==== PROVIDED MATERIAL

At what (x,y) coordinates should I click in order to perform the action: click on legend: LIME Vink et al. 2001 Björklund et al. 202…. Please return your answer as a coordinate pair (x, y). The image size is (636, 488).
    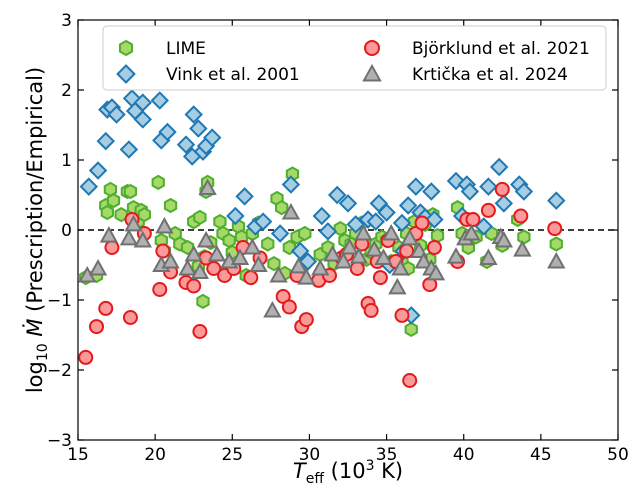
    Looking at the image, I should click on (354, 58).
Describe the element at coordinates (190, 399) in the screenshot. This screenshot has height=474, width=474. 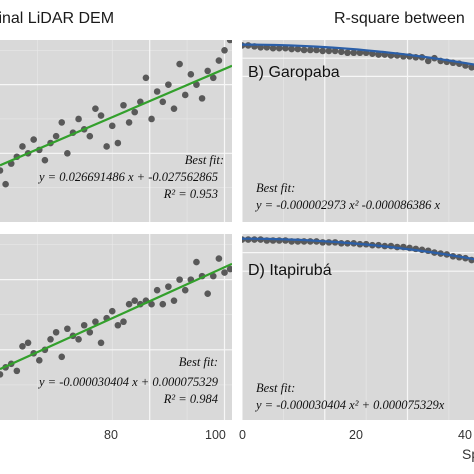
I see `annotation-r2: R² = 0.984` at that location.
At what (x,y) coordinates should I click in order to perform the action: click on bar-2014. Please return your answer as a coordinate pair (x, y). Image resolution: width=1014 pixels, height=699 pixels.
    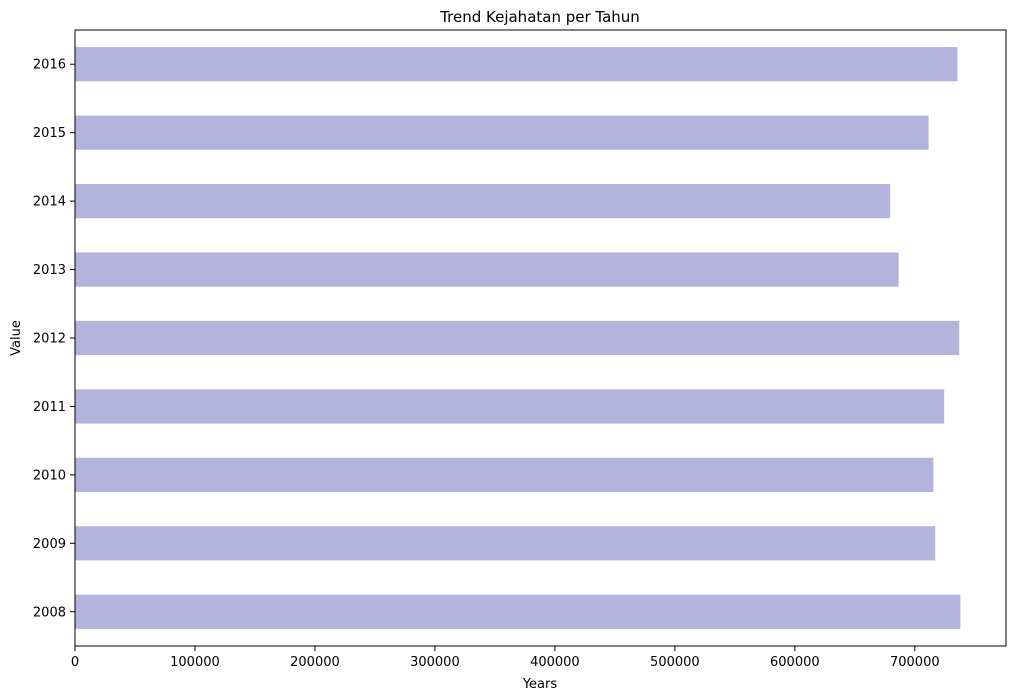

========

### TRY IT
Reproduce the listing above with every "coordinate pair" changed to "point" and nothing else altered, leaving out the pictures.

### COMPLETED EXERCISE
At what (x,y) coordinates should I click in order to perform the action: click on legend: LIME Vink et al. 2001 Björklund et al. 202…. Please return your answer as a point (x, y). The image size is (636, 488).
    Looking at the image, I should click on (354, 58).
Describe the element at coordinates (190, 399) in the screenshot. This screenshot has height=474, width=474. 
I see `annotation-r2: R² = 0.984` at that location.
At what (x,y) coordinates should I click in order to perform the action: click on bar-2014. Please return your answer as a point (x, y). Image resolution: width=1014 pixels, height=699 pixels.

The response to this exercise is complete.